Every line from the start of the entries up to and including the one bearing "This screenshot has height=730, width=690." must be printed verbatim, without the pictures.

□ □ □

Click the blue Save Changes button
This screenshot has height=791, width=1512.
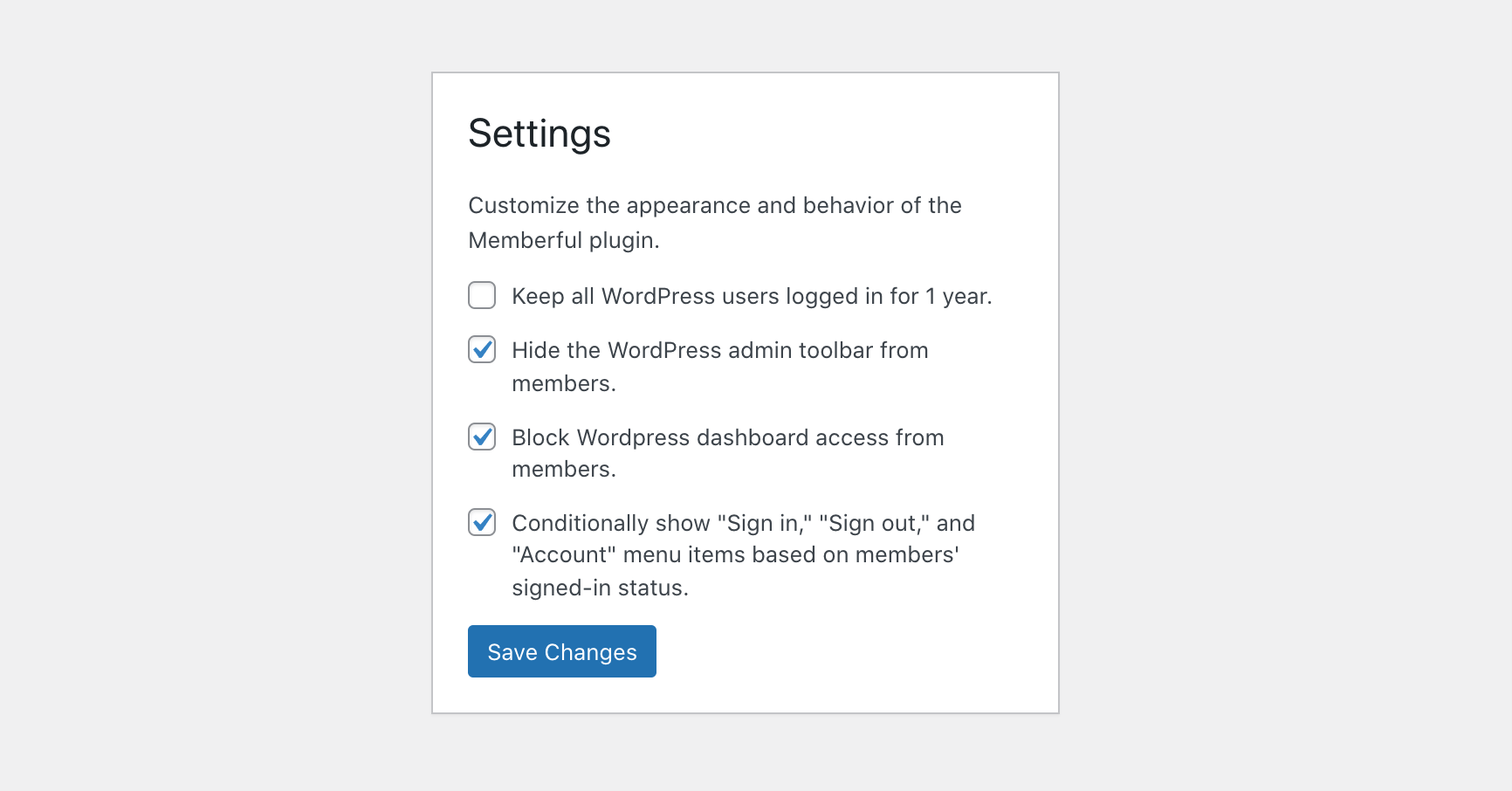(561, 651)
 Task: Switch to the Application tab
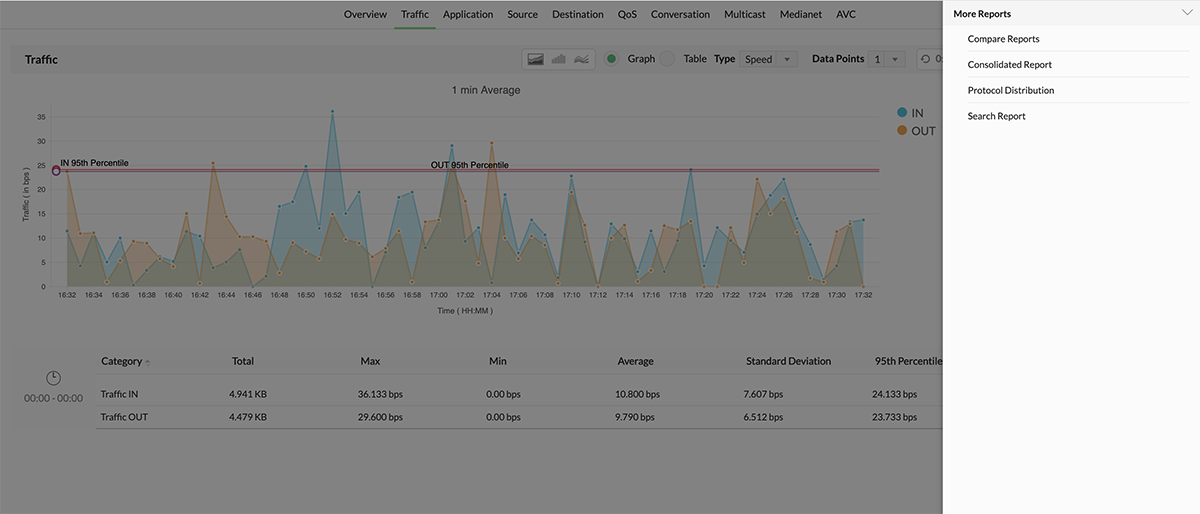pos(468,15)
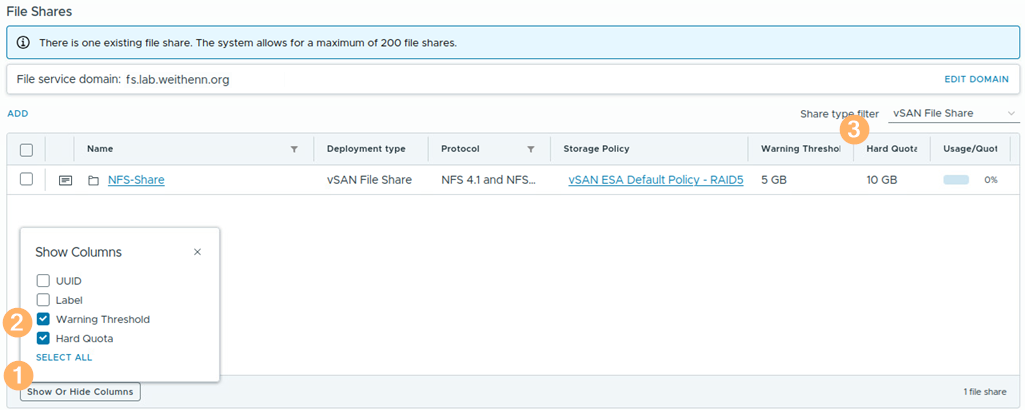
Task: Uncheck the Warning Threshold column
Action: coord(43,319)
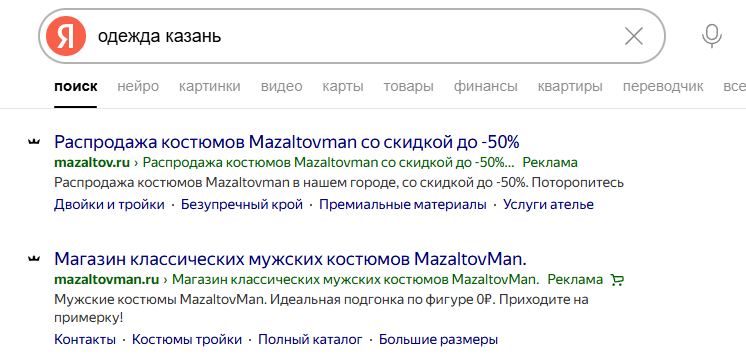Select the переводчик tab
Image resolution: width=746 pixels, height=361 pixels.
coord(663,87)
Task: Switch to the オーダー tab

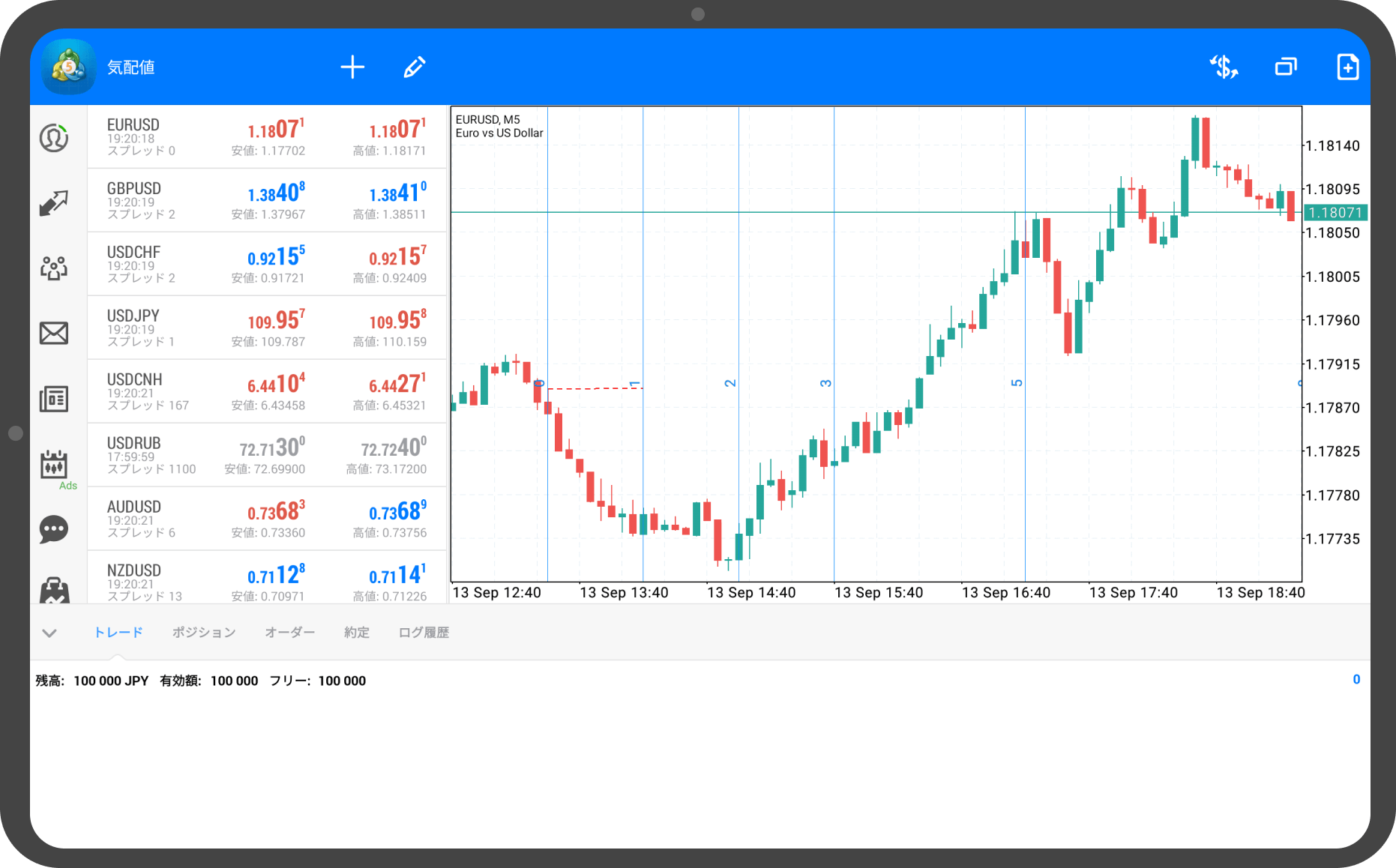Action: 290,633
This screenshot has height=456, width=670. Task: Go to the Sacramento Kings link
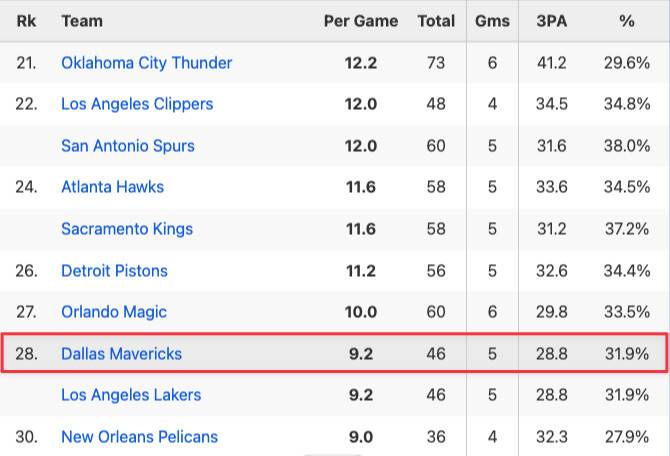click(x=126, y=229)
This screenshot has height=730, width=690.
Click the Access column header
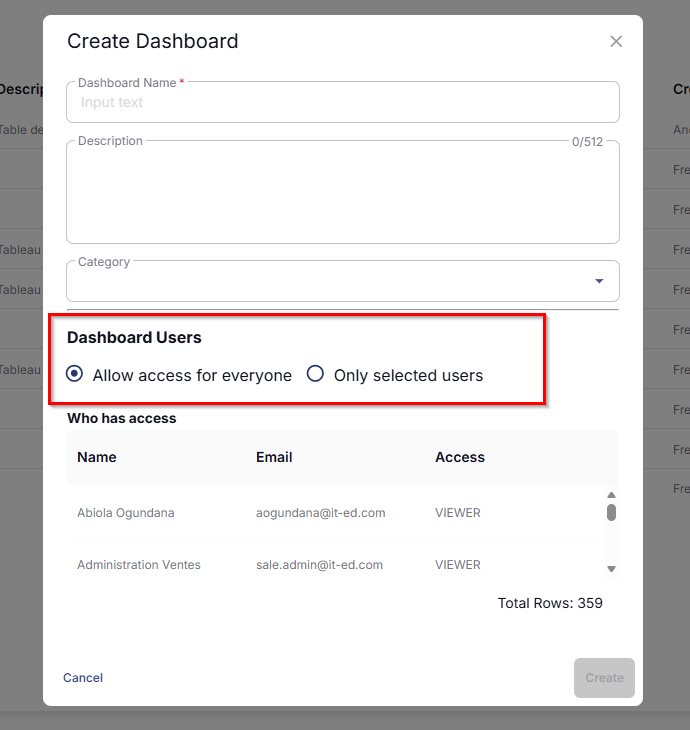[x=460, y=457]
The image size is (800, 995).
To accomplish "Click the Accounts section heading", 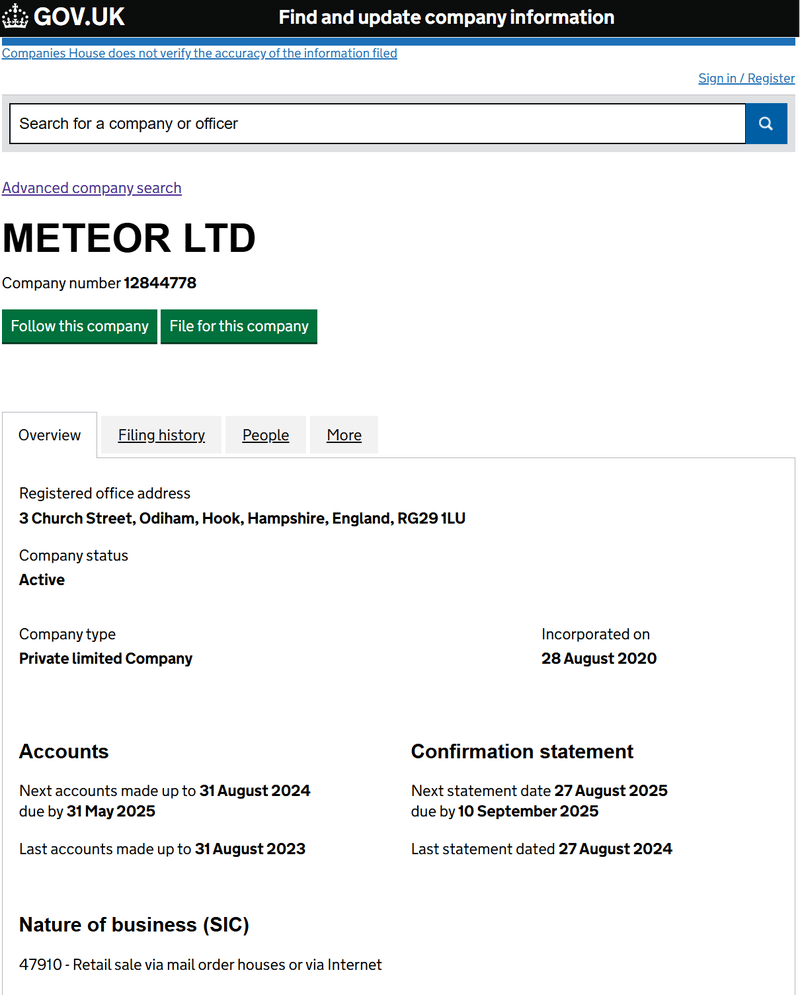I will pyautogui.click(x=64, y=751).
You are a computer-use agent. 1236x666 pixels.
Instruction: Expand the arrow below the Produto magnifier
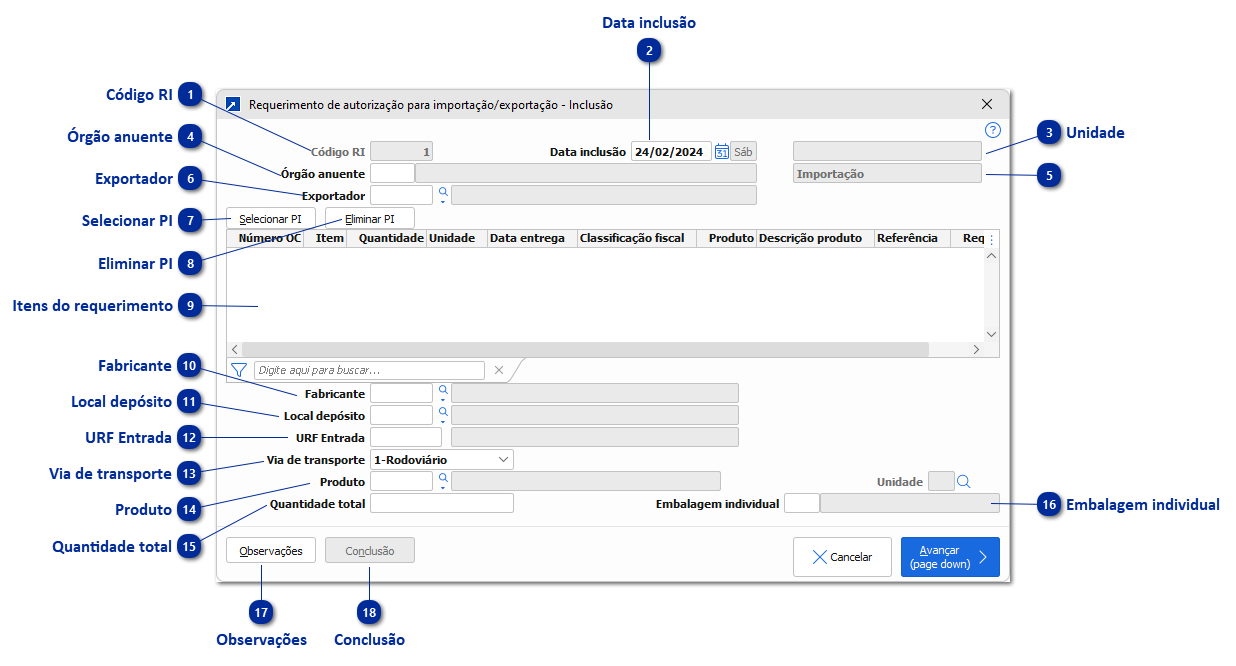point(441,487)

□ □ □

ANSWER SECTION:
Click the blue Save Changes button
This screenshot has height=791, width=1512.
(561, 651)
 Task: Switch to the Application tab
pos(468,15)
Task: Uncheck the Warning Threshold column
Action: coord(43,319)
Select the переводчик tab
Image resolution: width=746 pixels, height=361 pixels.
coord(663,87)
Task: Switch to the オーダー tab

Action: 290,633
This screenshot has height=456, width=670. Task: Go to the Sacramento Kings link
click(x=126, y=229)
This screenshot has height=730, width=690.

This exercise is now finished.